Witness' laugh lines cut down, but not gone 
 
 Scott Fawell, the government's star witness in the corruption trial of former Gov. George Ryan, has cut way down on the one-liners he interjected on his first day of testimony two weeks ago, but he offered a few more Wednesday: 
 
 *Referring again to his accommodations at the Metropolitan Correctional Center, he said, "This is not a lovely place to be." 
 
 *He said he took a bus ride to a maximum-security federal prison in Terre Haute, Ind., with "bank robbers and other fine individuals." 
 
 *Asked if his testimony had to be "useful" to the government, Fawell smiled and said, "Truthful is more the argument I tried to make for them. They may not like what I'm saying, but...." 
 
 *After Fawell's fiancee pleaded guilty to a felony, prison officials would not let her visit him, saying he was not supposed to have contact with other felons.

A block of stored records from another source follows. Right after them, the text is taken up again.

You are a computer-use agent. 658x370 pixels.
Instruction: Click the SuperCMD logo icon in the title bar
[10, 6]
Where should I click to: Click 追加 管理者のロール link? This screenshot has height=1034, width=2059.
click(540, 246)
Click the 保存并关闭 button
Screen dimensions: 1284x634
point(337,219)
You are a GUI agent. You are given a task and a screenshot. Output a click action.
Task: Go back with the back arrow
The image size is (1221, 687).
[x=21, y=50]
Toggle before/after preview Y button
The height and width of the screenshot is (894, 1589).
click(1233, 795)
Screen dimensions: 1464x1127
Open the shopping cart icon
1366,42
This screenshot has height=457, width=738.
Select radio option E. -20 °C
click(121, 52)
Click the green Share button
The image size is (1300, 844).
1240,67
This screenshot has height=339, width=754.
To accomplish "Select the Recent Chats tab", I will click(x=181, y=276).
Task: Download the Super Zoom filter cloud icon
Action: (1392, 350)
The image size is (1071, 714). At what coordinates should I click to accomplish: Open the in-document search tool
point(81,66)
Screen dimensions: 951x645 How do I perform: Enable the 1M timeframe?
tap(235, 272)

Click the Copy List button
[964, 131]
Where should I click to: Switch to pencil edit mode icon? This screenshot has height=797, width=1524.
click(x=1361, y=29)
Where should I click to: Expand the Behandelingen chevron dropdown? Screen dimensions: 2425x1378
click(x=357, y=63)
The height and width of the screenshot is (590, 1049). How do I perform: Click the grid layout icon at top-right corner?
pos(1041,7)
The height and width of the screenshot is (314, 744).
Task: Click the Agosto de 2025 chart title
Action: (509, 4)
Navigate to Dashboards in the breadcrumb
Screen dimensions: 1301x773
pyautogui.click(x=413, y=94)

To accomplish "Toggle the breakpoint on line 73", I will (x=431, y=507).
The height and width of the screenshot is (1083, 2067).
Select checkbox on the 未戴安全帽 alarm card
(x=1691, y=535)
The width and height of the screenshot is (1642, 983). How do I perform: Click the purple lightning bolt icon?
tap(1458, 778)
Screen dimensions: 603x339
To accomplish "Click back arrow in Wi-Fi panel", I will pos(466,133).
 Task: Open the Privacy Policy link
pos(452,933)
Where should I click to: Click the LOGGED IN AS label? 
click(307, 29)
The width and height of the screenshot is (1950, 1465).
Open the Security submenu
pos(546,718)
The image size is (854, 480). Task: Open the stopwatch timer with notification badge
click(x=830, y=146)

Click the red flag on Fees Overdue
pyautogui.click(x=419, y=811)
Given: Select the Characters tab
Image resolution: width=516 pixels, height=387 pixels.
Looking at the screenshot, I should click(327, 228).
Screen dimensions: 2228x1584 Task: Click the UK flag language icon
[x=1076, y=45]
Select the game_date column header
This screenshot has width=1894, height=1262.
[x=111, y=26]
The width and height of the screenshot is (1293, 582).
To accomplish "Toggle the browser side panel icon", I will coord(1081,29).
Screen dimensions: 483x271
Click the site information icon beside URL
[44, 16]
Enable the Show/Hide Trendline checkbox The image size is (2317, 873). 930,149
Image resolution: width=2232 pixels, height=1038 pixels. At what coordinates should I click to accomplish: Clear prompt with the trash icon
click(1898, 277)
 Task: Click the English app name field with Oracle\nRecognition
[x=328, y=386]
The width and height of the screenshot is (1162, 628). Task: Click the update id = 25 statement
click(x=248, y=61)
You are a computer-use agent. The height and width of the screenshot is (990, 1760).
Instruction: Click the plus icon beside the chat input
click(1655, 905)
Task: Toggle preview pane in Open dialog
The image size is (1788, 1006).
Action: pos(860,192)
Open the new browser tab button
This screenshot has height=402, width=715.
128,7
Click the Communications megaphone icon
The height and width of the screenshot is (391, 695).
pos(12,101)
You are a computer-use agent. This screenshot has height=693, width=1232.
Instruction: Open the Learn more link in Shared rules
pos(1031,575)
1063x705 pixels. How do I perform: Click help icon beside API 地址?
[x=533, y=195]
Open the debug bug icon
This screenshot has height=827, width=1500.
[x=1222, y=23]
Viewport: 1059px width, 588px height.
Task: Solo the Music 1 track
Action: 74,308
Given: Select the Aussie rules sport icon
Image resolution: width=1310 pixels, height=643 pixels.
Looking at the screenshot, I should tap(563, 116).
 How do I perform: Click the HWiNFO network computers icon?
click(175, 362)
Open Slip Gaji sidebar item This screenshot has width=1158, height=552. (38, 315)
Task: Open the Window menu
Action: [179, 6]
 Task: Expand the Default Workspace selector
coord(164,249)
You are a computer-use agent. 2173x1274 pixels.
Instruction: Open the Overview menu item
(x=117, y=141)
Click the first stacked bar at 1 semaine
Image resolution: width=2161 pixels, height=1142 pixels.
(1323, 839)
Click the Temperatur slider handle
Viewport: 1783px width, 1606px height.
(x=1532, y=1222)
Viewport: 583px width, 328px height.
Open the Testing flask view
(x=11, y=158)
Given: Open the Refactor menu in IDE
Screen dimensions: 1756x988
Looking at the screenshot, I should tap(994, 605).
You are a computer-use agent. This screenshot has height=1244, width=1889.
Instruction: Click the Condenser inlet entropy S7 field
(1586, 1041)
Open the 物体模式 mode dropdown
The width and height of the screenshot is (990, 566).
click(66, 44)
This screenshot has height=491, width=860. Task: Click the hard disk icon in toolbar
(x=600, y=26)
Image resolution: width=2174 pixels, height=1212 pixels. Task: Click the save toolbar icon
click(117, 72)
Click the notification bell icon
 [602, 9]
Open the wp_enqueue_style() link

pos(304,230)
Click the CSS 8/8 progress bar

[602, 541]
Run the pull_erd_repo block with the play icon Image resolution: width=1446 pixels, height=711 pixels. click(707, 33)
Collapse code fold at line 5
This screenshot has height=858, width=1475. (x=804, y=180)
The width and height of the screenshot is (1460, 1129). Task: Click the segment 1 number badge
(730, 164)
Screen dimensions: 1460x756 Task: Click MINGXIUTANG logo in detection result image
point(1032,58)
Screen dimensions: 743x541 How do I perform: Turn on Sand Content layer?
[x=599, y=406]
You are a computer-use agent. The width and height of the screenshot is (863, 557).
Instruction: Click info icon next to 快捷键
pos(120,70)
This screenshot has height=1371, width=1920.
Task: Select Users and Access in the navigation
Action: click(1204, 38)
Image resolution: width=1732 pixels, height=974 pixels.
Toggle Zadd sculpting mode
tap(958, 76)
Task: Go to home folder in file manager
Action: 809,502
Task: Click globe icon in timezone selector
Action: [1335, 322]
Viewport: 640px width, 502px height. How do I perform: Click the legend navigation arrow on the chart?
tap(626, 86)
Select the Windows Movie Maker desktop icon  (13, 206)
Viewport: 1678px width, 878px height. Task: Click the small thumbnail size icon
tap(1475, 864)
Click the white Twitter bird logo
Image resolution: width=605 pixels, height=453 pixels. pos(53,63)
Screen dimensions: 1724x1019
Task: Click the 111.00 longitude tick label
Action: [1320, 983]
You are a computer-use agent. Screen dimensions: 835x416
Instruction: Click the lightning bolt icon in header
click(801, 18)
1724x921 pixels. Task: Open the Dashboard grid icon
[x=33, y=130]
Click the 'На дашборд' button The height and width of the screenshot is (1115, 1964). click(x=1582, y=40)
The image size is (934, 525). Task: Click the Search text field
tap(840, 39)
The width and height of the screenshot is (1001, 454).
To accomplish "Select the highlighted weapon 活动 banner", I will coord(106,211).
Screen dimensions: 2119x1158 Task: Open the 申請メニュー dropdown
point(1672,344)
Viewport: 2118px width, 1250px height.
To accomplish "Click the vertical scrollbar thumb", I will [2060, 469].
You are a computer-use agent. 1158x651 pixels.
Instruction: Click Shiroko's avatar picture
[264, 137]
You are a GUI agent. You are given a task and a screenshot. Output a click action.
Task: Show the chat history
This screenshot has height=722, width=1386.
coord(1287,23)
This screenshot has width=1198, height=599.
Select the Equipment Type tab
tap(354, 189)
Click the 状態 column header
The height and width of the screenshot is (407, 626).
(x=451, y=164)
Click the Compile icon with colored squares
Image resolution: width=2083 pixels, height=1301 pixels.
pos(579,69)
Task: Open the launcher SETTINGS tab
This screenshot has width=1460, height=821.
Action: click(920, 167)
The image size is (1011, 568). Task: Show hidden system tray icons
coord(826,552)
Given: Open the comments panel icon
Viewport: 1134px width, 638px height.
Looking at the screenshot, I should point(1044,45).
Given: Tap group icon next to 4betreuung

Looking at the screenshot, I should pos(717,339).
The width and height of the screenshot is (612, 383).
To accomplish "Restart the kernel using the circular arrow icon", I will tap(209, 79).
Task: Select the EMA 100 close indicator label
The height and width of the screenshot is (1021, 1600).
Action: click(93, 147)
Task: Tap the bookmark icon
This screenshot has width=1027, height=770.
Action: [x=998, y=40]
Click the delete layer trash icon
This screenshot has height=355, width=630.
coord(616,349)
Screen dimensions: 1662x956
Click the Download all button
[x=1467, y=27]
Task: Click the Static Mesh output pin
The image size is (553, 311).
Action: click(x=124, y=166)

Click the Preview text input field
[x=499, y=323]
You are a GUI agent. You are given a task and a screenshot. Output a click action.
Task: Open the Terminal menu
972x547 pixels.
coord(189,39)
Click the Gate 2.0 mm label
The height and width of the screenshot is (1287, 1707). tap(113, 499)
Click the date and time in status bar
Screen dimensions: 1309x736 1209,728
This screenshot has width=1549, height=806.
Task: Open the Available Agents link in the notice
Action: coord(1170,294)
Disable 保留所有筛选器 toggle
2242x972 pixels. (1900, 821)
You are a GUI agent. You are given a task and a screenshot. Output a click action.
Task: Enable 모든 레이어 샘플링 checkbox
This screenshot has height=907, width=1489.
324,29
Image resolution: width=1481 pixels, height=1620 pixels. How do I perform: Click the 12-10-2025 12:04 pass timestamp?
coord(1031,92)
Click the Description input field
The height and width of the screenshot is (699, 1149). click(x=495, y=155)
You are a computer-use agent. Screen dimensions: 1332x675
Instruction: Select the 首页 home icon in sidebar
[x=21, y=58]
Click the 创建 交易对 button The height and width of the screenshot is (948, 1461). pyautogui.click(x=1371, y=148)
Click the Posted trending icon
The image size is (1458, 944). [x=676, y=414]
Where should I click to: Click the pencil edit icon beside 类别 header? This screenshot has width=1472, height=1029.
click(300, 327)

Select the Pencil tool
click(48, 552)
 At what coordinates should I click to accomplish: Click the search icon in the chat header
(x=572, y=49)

He responded, "We're all criminals." He said he never saw the letter prosecutor Patrick Collins sent the warden asking him to put Andrea Coutretsis back on the guest list because Fawell was cooperating. "I'm not usually on their 'CCs,' I don't think," Fawell quipped. 
 
 *Asked if he considered himself "politically savvy," Fawell chuckled and said, "I certainly THOUGHT I was." 
 
 *Asked if he toned down his funny-man act from the first day of testimony to the second day so prosecutors would not revoke the deal to keep his fiancee out of jail, Fawell said he did some "soul-searching" and decided to "change his tone." "I certainly saw the beating I took in the press.... This is all a crap shoot. I hope I get my deal, but I don't know." 
 
HIGHLIGHTS 
 
Prosecutors: Bar quotes from lead witness Scott Fawell saying he "knows" witnesses lied at his trial. 
 
Defense: Has Fawell tell how prosecutors "pressured" him to testify. 
 
Next up: Fawell's cross-examination continues Monday when the trial resumes.